• **Problem details**
Below are the records; work out how many lines among them contain "Task", and write nothing besides that number.

• **Material provided**
--------------------------------------------------
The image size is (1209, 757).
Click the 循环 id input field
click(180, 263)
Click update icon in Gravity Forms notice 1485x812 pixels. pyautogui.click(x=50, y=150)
--------------------------------------------------
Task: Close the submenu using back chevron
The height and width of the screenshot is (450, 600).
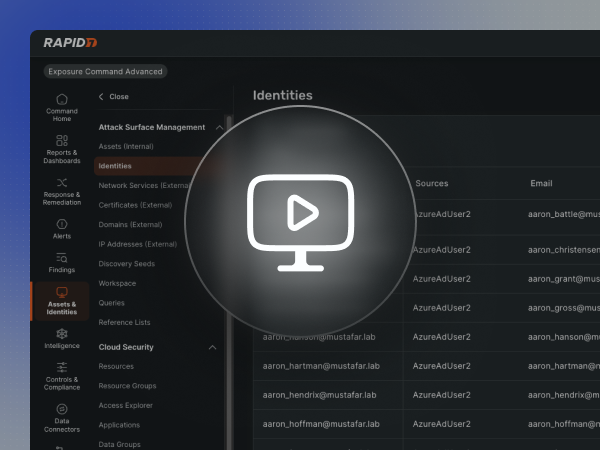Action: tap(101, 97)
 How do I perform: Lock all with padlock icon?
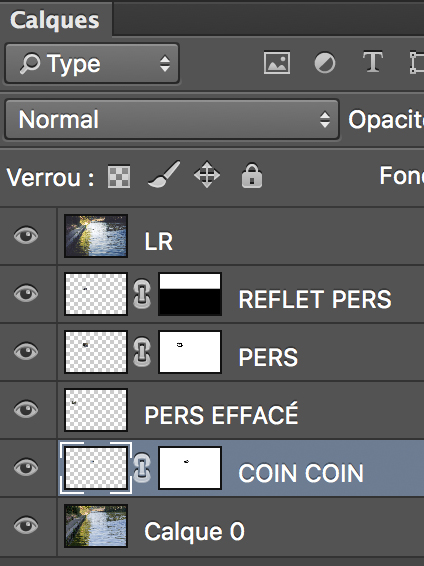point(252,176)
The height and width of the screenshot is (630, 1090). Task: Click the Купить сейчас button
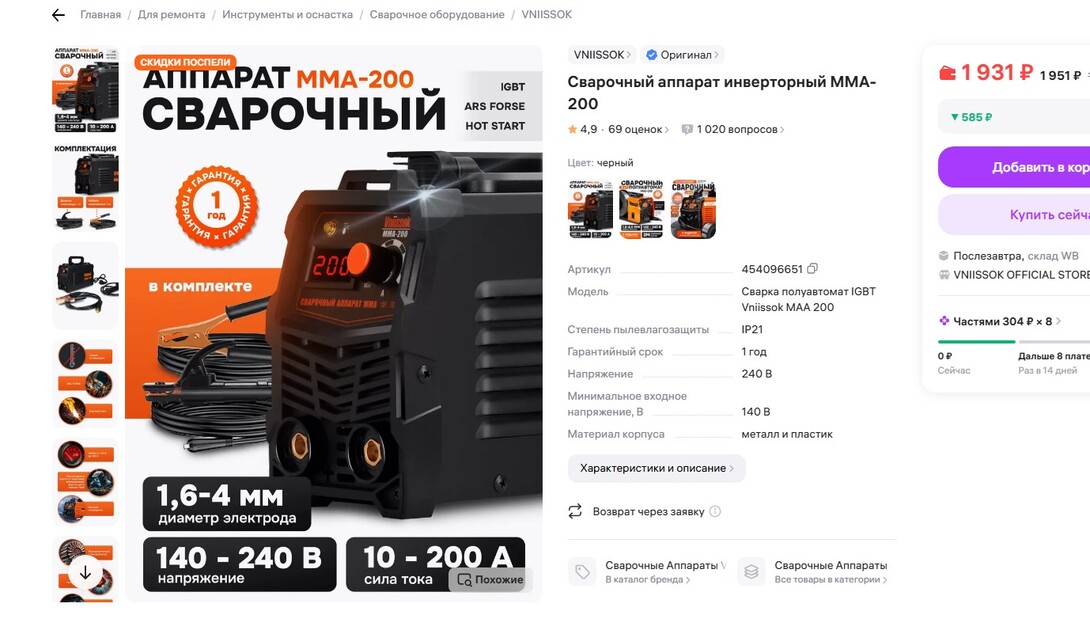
--------------------------------------------------
• **Answer to the problem**
2